__WORK TO BE COMPLETED__: Please give the number of lines that hold the string "height" in the listing, without any other words.

__EXTRACTED INFORMATION__:
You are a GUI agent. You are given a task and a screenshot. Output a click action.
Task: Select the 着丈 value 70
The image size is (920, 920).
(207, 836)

---

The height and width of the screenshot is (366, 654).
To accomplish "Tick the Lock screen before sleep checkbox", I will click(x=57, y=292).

==

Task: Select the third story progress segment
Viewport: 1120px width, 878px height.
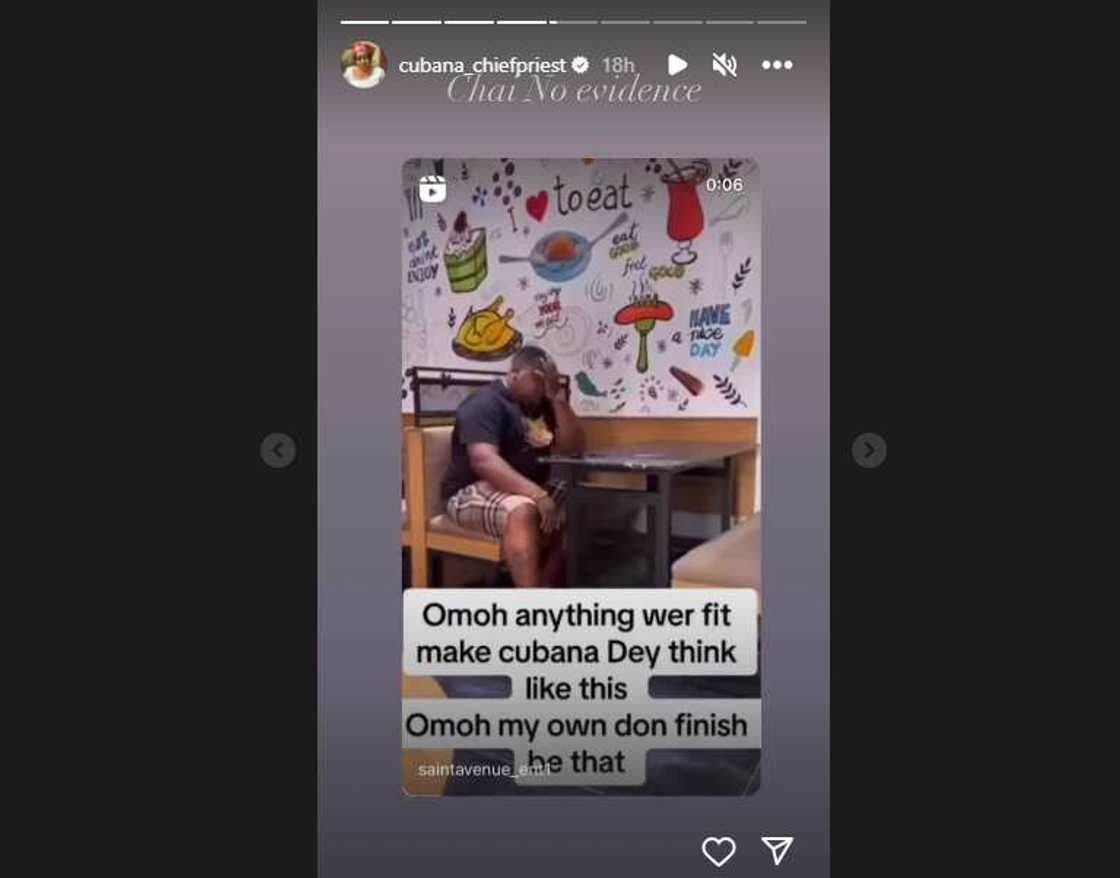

__SOLUTION FOR THIS TASK__: 2